The Hornets and Jazz will face each other a total of four times this season, wrapping up their head-to-head affairs on Jan. 30 and April 5 in Utah’s EnergySolutions Arena.
Intriguing matchup: Point guard, Greivis Vasquez vs. Mo Williams
In addition to scoring the first game-winning basket of his NBA career vs. Utah on Nov. 2, Vasquez handed out 10 assists, to go with 13 points. In October, Vasquez set what seemed to be an extremely lofty goal of averaging 10 assists per game in 2012-13, but through the first three weeks of the season, he ranked third in the statistic, behind only Rajon Rondo and Chris Paul. Williams and Jazz backup point guard Randy Foye combined for 34 points vs. the Hornets in the previous matchup.
Utah’s bid to return to the Western Conference playoffs for a second straight year is off to an up-and-down start, with the Jazz’s effectiveness fluctuating partly based on whether they’re at home or on the road. The Jazz went unbeaten in their first five home games – including quality, decisive wins over Dallas and the Lakers – but were just 2-7 on the road. The Jazz have been extremely balanced early in 2012-13, with six players averaging double digits in scoring.
The club’s most significant offseason addition, Mo Williams, has provided the Jazz with a much-needed steadying presence at point guard. Williams tops Utah in assists. Backup guard Randy Foye poured in a team-best 20 points for the Jazz in their Nov. 2 loss at New Orleans, keeping the visitors within striking distance.
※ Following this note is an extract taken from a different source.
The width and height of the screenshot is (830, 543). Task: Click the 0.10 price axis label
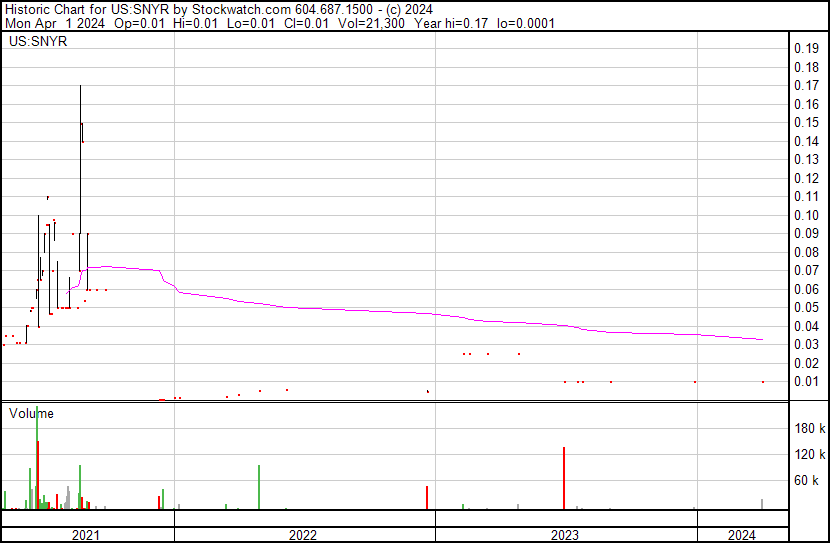(806, 215)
A longtime Atlanta Hawk, small forward Marvin Williams started the first 10 games of the season for Utah.
After a relatively slow start that included a 10-point, 5-for-13 shooting game at New Orleans, Al Jefferson has been a scoring and rebounding force. During a four-game road stretch from Nov. 12-17, the Mississippi native was dominant, averaging 18.3 points and 13.3 rebounds. Jefferson is on pace to set a career high in rebounding average.
On the rise
From a long-term perspective, Favors was the biggest piece of the Jazz trade that sent Deron Williams to the Nets two seasons ago. Just 21 years old, the 6-foot-10 Favors continues to show improvement, causing Utah to come up with ways to get him on the court more frequently. Utah has experimented with playing Favors at small forward, creating an extra-large frontcourt with the 6-10 Jefferson and burly 6-8 power forward Paul Millsap.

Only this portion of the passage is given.